如何学习 azure_Azure的监督学习
如何學習 azure
Machine learning sounds cool, doesn’t it? I’m a biology student who didn’t have any idea about this branch of computer science. This lockdown gave me the time and strength to explore it. For those who need a layman intro to machine learning, I shall share an example. One day my dad asked me what do I keep studying? I didn’t know how to explain it to him. Words going on in my mind were normalization, overfitting, models, azure, etc. The next minute, he was trying to type a text to a friend by using google speech recognition on his phone. My next sentence was, that’s what I am studying dad! The science behind this process is what is called machine learning. It is a subset of artificial intelligence that focuses on creating programs that are capable of learning without explicit instruction.
機器學習聽起來很酷,不是嗎? 我是生物學專業的學生,??對計算機科學的這個分支一無所知。 這種鎖定使我有時間和精力進行探索。 對于那些需要入門的機器學習入門者,我將分享一個例子。 有一天我爸爸問我繼續學習什么? 我不知道如何向他解釋。 我腦海中常出現的單詞是規范化,過度擬合,模型,天藍色等。第二分鐘,他試圖通過在手機上使用Google語音識別功能向朋友輸入文本。 我的下一句話是,這就是我正在學習的爸爸! 該過程背后的科學就是所謂的機器學習。 它是人工智能的子集,專注于創建無需明確指令即可學習的程序。

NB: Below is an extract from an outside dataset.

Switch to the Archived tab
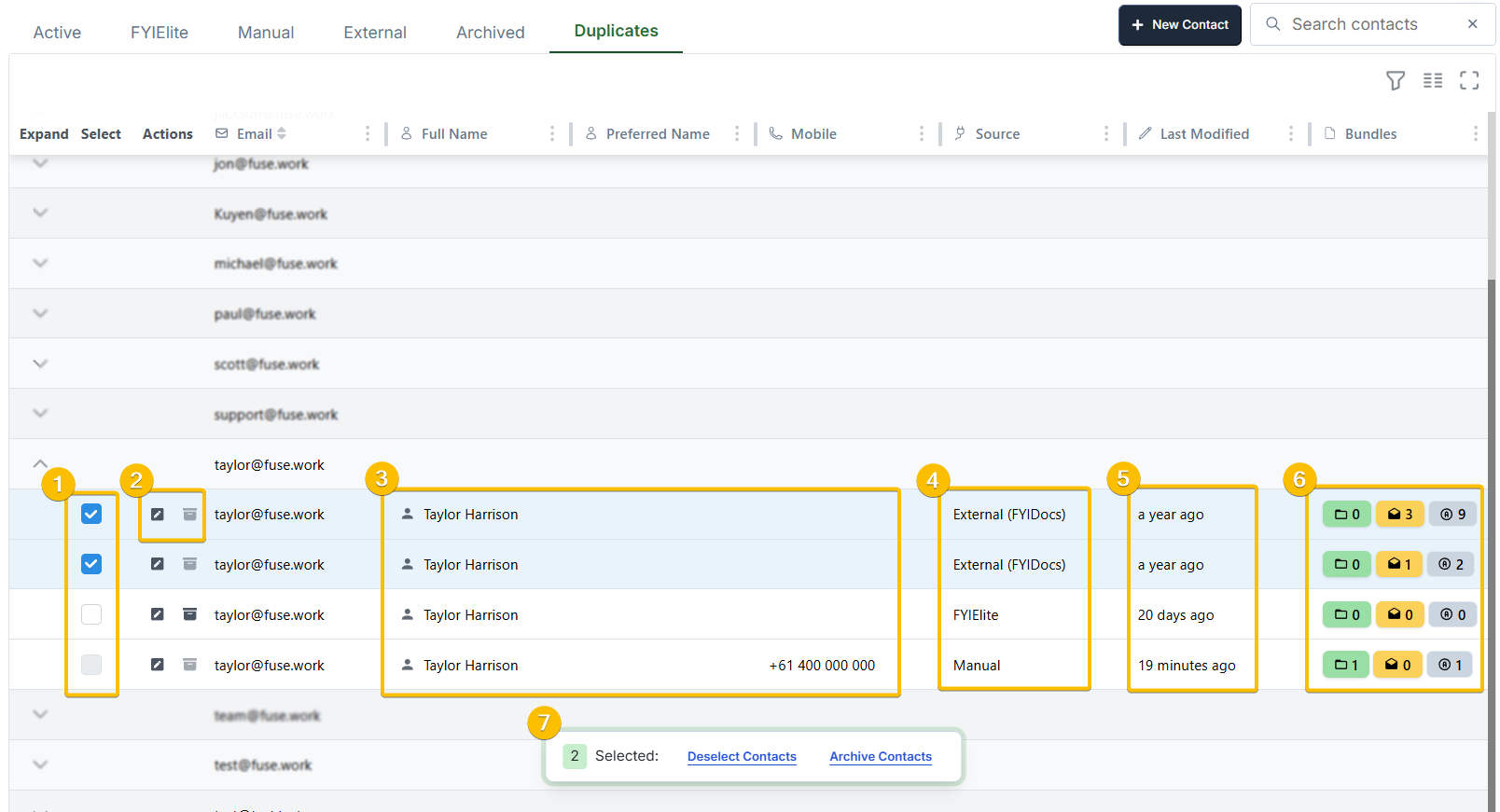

The following article includes one of the basic concepts of machine learning i.e. Supervised Learning. Hope you all enjoy it! 1. Supervised Learning: Classification
以下文章包括機器學習的基本概念之一,即監督學習。 希望大家喜歡! 1.監督學習:分類
The first type of supervised learning that we’ll look at is classification. Recall that the main distinguishing characteristic of classification is the type of output it produces:
我們要研究的第一類監督學習是分類 。 回想一下分類的主要區別特征是它產生的輸出類型:
In a classification problem, the outputs are categorical or discrete.Within this broad definition, there are several main approaches, which differ based on how many classes or categories are used, and whether each output can belong to only one class or multiple classes. Let’s have a look.
在 分類 問題中,輸出是分類的或離散的。 在這個寬泛的定義內,有幾種主要方法,這些方法根據所使用的類別或類別的數量以及每個輸出是否只能屬于一個類別或多個類別而有所不同。 我們來看一下。

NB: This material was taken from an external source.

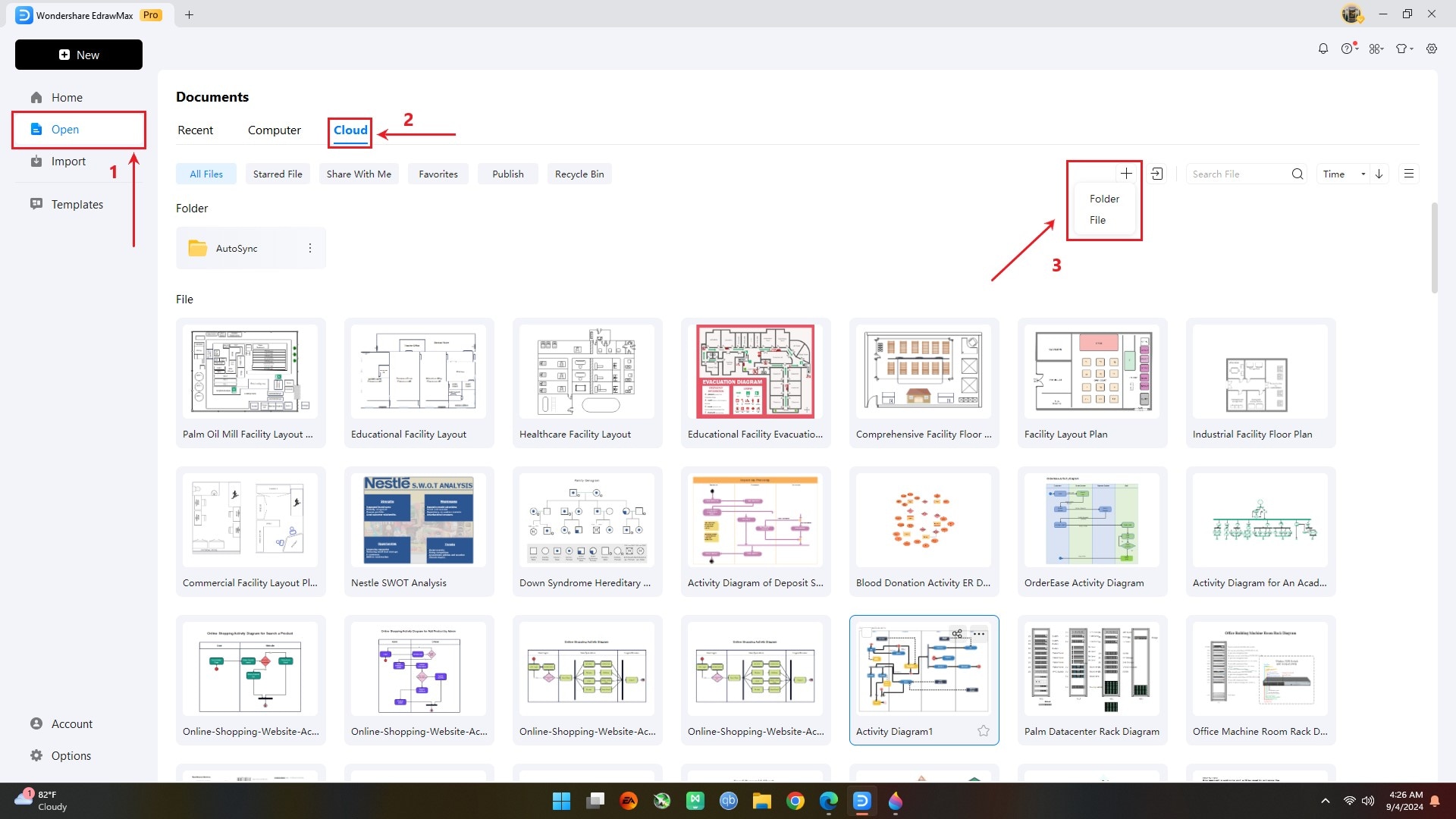The image size is (1456, 819).
Task: Toggle sort direction with the arrow button
Action: click(1379, 174)
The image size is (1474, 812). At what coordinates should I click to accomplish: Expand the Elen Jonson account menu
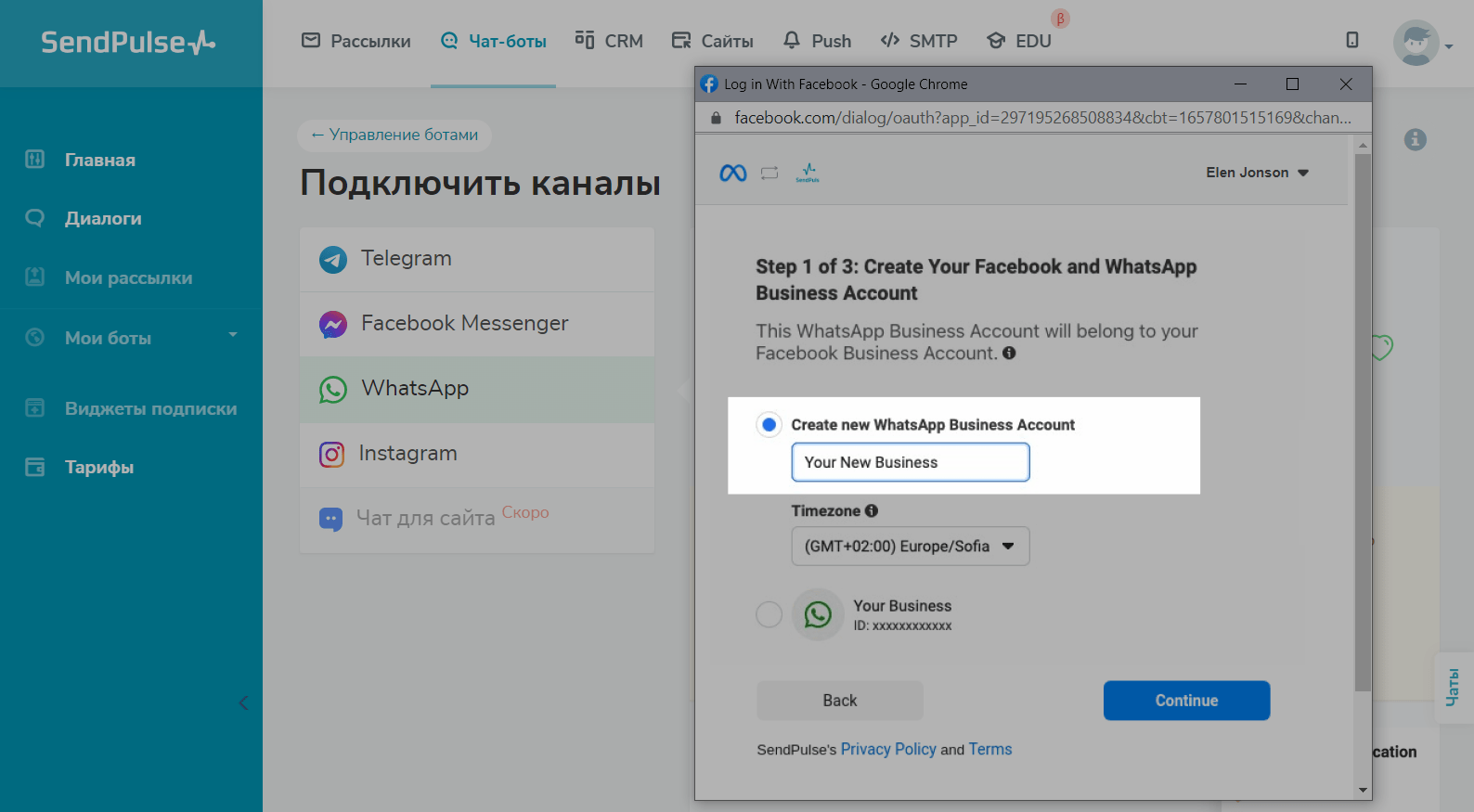(1257, 173)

Some of the most common types of classification problems include:
最常見的分類問題類型包括:
· Classification on tabular data: The data is available in the form of rows and columns, potentially originating from a wide variety of data sources.
· 表格數據的分類 :數據以行和列的形式提供,可能源自多種數據源。
· Classification on image or sound data: The training data consists of images or sounds whose categories are already known.
· 圖像或聲音數據的分類 :訓練數據由其類別已知的圖像或聲音組成。
· Classification on text data: The training data consists of texts whose categories are already known.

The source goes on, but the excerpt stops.